◆ **Material for the task**:
--- START ---

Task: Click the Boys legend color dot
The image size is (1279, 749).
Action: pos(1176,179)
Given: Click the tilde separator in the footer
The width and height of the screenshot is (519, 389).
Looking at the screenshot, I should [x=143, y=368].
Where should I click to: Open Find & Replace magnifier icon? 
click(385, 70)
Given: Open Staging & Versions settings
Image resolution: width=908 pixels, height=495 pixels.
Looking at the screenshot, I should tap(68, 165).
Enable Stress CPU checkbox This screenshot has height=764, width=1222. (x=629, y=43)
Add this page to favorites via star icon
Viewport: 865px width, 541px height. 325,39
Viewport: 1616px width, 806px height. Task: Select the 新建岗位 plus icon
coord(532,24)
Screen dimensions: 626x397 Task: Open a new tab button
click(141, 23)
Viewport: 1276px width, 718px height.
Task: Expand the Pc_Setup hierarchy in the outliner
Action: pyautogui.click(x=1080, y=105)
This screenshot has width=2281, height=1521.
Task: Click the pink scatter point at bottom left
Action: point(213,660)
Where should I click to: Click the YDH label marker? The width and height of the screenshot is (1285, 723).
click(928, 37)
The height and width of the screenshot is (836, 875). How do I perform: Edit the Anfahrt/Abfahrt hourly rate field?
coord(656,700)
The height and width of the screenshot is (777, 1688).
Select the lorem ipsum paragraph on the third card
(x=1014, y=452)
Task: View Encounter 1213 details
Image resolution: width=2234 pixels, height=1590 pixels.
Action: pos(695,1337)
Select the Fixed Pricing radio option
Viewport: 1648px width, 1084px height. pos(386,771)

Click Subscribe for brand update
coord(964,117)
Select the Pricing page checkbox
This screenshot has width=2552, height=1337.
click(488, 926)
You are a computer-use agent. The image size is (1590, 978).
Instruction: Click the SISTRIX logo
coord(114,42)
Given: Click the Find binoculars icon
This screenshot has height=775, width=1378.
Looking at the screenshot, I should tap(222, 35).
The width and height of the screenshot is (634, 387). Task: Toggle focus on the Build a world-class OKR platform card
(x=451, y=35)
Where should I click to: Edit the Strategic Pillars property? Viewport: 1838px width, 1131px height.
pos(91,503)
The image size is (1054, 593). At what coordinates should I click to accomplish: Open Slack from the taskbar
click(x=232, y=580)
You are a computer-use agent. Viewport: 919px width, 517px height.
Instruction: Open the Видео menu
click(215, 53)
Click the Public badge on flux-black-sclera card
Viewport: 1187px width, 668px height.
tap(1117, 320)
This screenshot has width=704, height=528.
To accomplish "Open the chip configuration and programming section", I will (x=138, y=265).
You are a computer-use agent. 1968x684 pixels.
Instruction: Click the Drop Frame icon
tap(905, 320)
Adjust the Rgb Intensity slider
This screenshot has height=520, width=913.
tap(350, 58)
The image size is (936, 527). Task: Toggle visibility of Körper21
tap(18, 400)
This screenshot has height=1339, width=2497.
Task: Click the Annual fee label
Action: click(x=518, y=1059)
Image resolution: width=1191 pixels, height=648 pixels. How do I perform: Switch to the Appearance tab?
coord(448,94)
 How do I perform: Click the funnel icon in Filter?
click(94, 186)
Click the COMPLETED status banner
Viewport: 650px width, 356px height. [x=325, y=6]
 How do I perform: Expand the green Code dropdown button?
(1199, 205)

--- END ---

◆ **Activity**: Show the lines from the data above that contain the string "agent".

◆ **Task result**:
You are a computer-use agent. The image size is (1590, 978).
You are a computer-use agent. Viewport: 919px width, 517px height.
You are a computer-use agent. 1968x684 pixels.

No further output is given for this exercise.